■ Task to carry out:
Each line below is to be written out in full, exactly as shown.

■ Record extracts:
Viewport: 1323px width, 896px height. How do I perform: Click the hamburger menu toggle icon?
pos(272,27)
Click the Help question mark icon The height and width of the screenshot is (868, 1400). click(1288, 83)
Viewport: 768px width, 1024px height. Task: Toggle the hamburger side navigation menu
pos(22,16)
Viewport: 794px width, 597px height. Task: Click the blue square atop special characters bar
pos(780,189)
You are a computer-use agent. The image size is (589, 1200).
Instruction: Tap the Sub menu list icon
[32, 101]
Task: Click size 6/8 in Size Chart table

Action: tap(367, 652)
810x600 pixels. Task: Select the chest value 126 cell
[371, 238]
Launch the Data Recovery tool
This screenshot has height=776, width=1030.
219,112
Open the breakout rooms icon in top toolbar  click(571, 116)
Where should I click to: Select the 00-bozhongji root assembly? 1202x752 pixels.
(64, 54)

■ Answer box:
Viewport: 1323px width, 896px height. How do I perform: Click the hamburger menu toggle icon?
pos(272,27)
Click the Help question mark icon The height and width of the screenshot is (868, 1400). click(1288, 83)
Viewport: 768px width, 1024px height. Task: Toggle the hamburger side navigation menu
pos(22,16)
Viewport: 794px width, 597px height. Task: Click the blue square atop special characters bar
pos(780,189)
You are a computer-use agent. The image size is (589, 1200).
Instruction: Tap the Sub menu list icon
[32, 101]
Task: Click size 6/8 in Size Chart table

Action: tap(367, 652)
810x600 pixels. Task: Select the chest value 126 cell
[371, 238]
Launch the Data Recovery tool
This screenshot has height=776, width=1030.
219,112
Open the breakout rooms icon in top toolbar  click(571, 116)
Where should I click to: Select the 00-bozhongji root assembly? 1202x752 pixels.
(64, 54)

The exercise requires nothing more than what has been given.